Each type of service that the Web ADF supports has its own API. This means that if a map contains several different types of services, you may need to work with several APIs. For example, if your map combines an ArcGIS Server service and an ArcIMS service, you may need to program with both ArcObjects and the ArcIMS API. Fortunately, the ADF provides a common API for navigating and querying a map containing multiple service types. This means that for operations involving the entire map—such as zooming to a specific extent—you can write the code using the Web ADF convenience classes instead of writing the code in the API of each service type.
If you want to develop advanced features with a specific service type, the ADF provides a way to access the service's API in a .NET environment. For example, you can use the ArcIMS API to work with ArcIMS services using .NET classes. The Developer Help contains information about programming with multiple service types and how to access the APIs for each one.

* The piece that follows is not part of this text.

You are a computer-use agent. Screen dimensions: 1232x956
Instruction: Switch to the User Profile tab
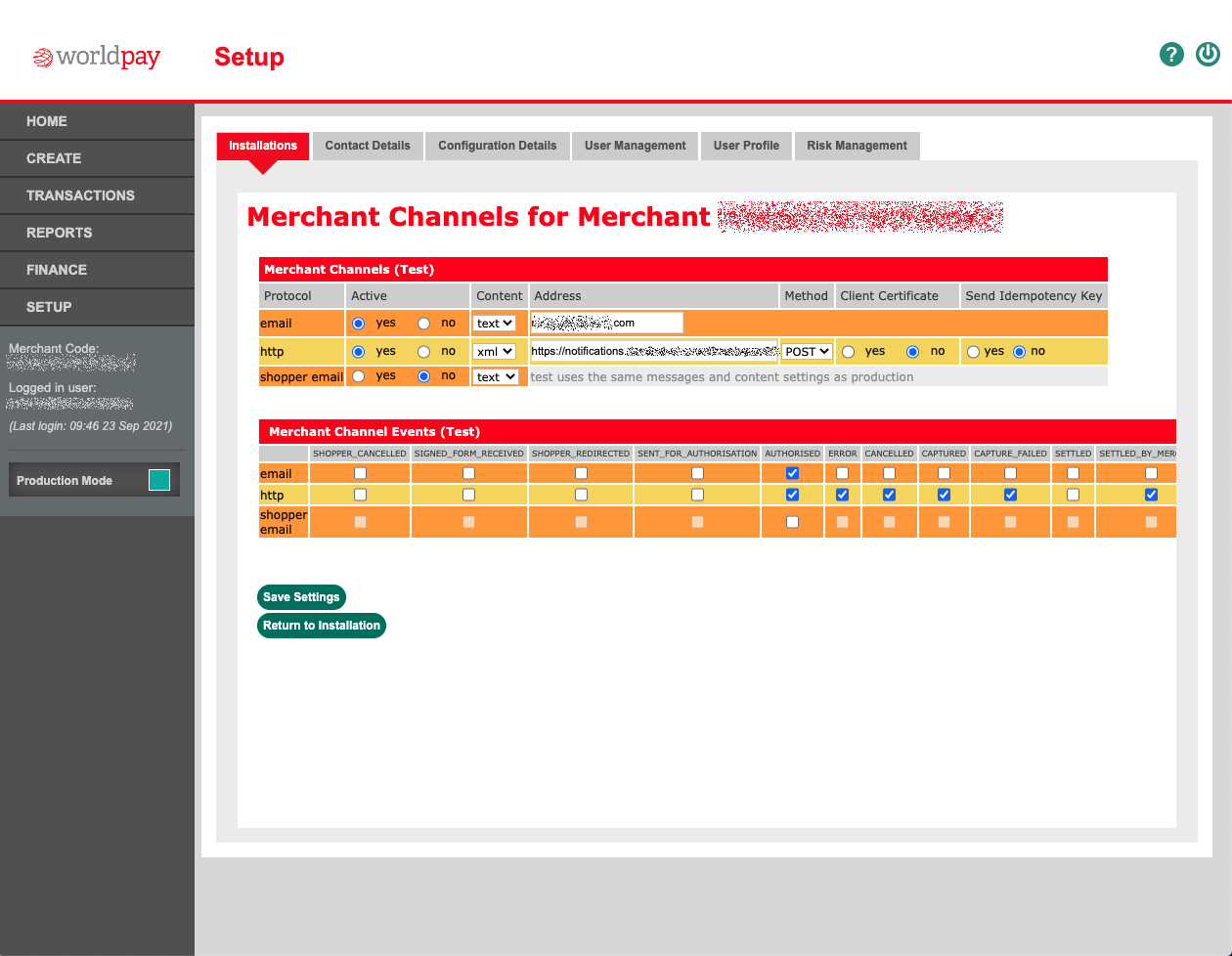[x=746, y=145]
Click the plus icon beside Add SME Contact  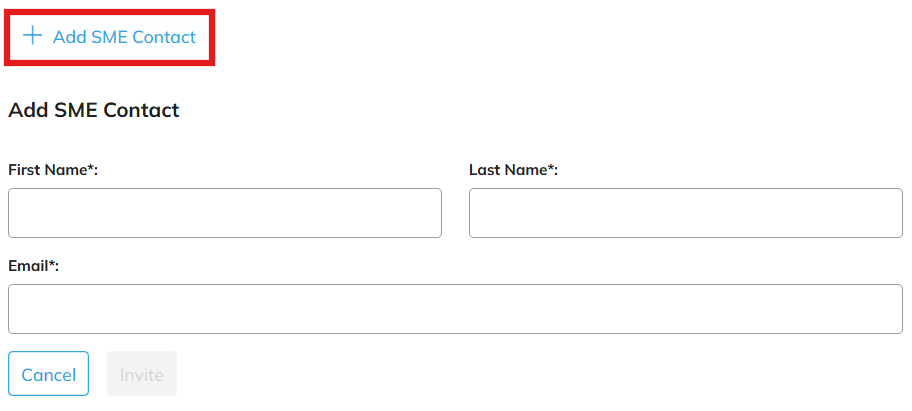(33, 36)
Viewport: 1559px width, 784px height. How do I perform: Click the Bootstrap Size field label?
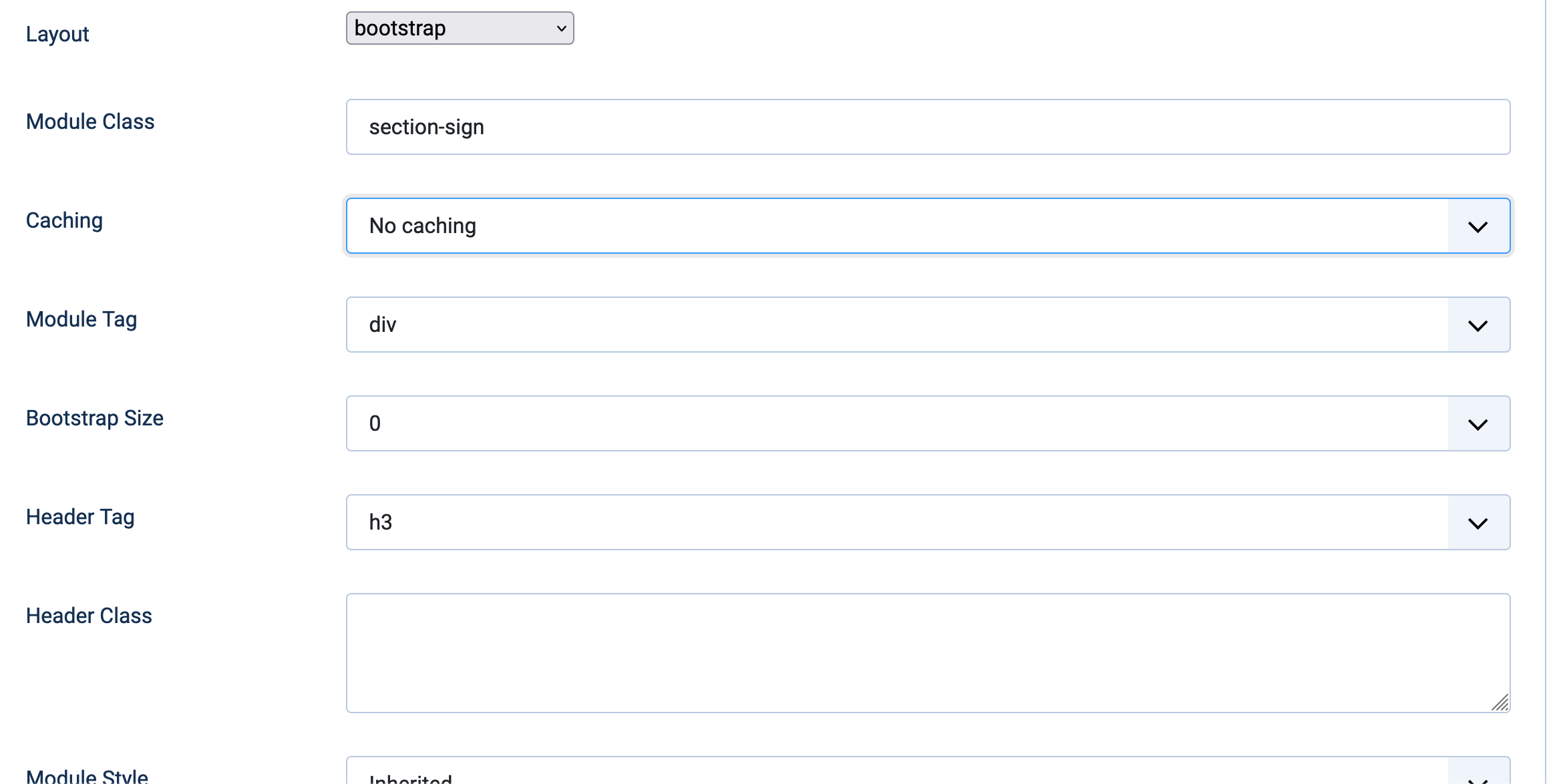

In addition to the service types listed above, the Web ADF supports adding graphics to a map. You can associate attributes with the graphics using standard .NET data tables. In many cases, using a Web ADF graphics layer provides a lightweight alternative to other more advanced means of storing data, such as programmatically creating a feature class.
Extending the Web ADF
The Web ADF is designed to be flexible so that you can customize the following:
- Tools and commands
- Data sources
The Toolbar control included with the ADF contains a default set of tools and commands used for map navigation and query. You can write code for your own tools and commands and add them to a toolbar. A common way to do this is to write the custom code in a class library, which you add to your Visual Studio project. You can then configure each tool and command to execute code in the class library.
The Web ADF includes a number of out-of-the-box tasks that you can add to your applications. These include tasks for query, network analysis, and editing. These tasks are all built from a common framework in the Web Controls library. You can use the same framework to develop your own task.
The Web ADF supports the display and query of multiple types of services, such as ArcGIS Server services, ArcIMS services, and WMS services. In the context of the ADF, a service is a data source. The ADF contains a framework for developing support for your own types of data sources in addition to those listed above.
When you install the Web ADF, Developer Help is automatically installed. You can open Developer Help from the desktop or within Visual Studio.
To access Developer Help from the desktop, follow these steps:
- Navigate to Start > All Programs > ArcGIS > Developer Help > Server Help for .NET.
- Click Creating ArcGIS Server solutions.
To open Developer Help within Visual Studio, do the following:
- Click the Help menu > Contents.
- When the Help table of contents appears, click ESRI Developer Resources.
- Click Creating ArcGIS Server solutions.
The library reference
The library reference includes brief descriptions of each class and member in the Web ADF. Some classes and members have extra remarks and code samples. Additionally, if an assembly has an object model diagram, you can find it in the library reference.
You can get to the library reference by following the steps above to open Developer Help. Once you click Creating ArcGIS Server solutions, you will see the Library reference node in the table of contents.